Work to complete:
No pictures go into the copy. Write out exactly the lines below from the one containing "Open the type of indicator dropdown" through the one containing "Screen dimensions: 1080x798".

:: Records for the task

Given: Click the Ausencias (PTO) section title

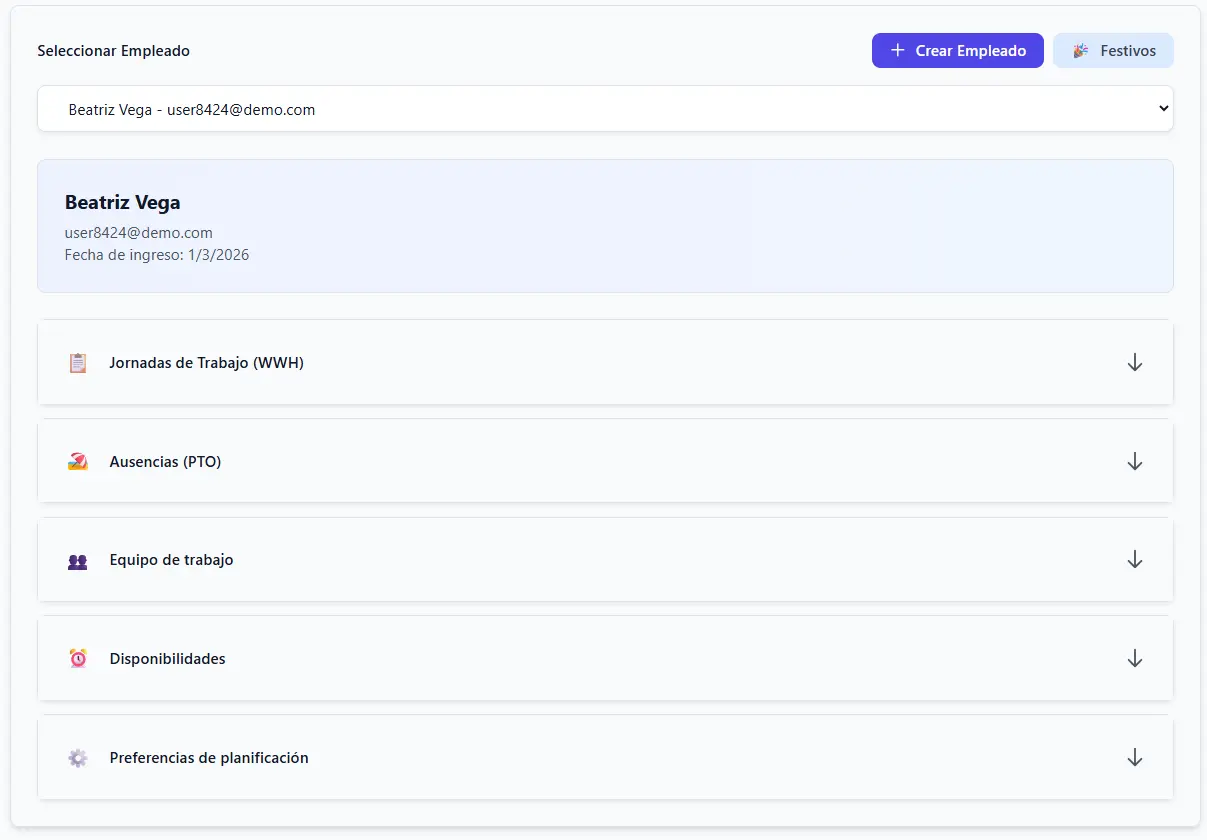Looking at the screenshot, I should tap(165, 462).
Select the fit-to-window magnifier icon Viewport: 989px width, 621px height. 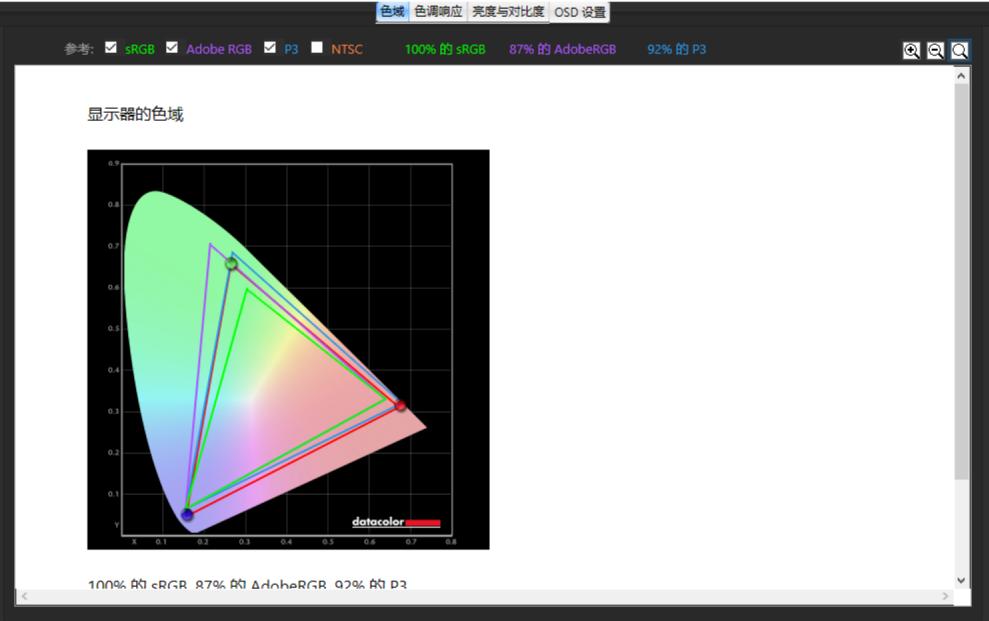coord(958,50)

::::
:: Records for the task

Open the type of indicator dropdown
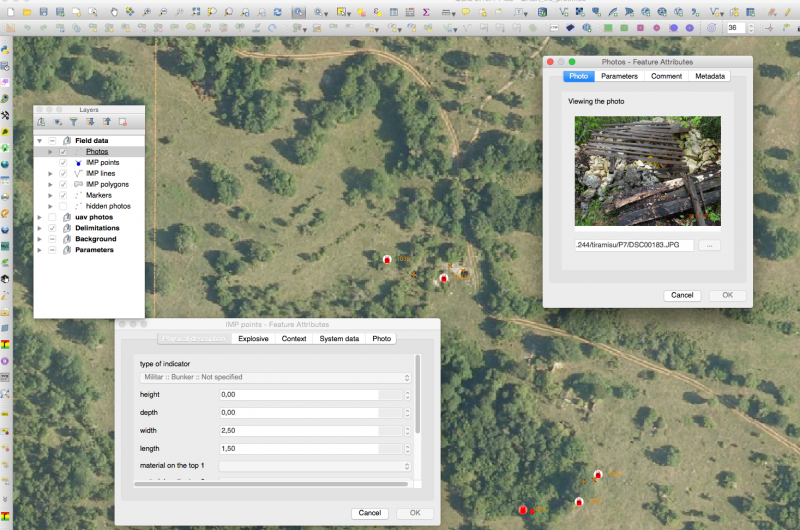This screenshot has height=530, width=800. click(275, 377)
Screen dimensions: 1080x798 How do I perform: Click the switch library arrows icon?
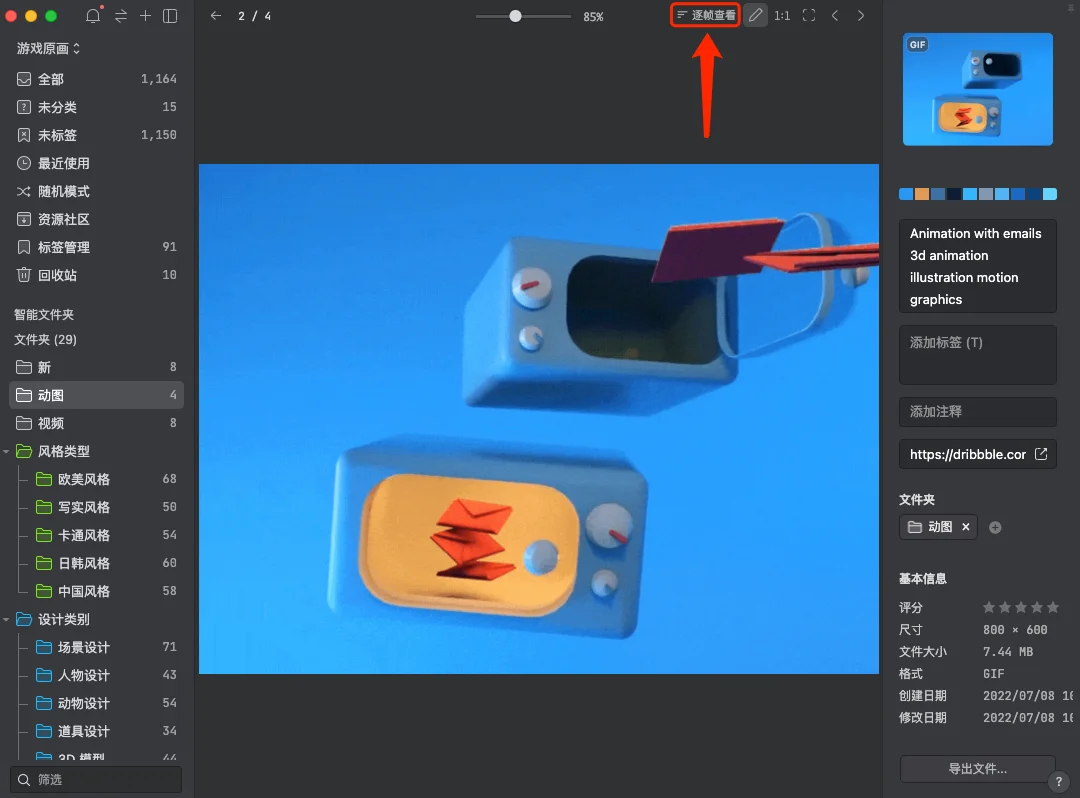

::::

Task answer:
Open the type of indicator dropdown
This screenshot has height=530, width=800. click(275, 377)
Screen dimensions: 1080x798 How do I perform: Click the switch library arrows icon?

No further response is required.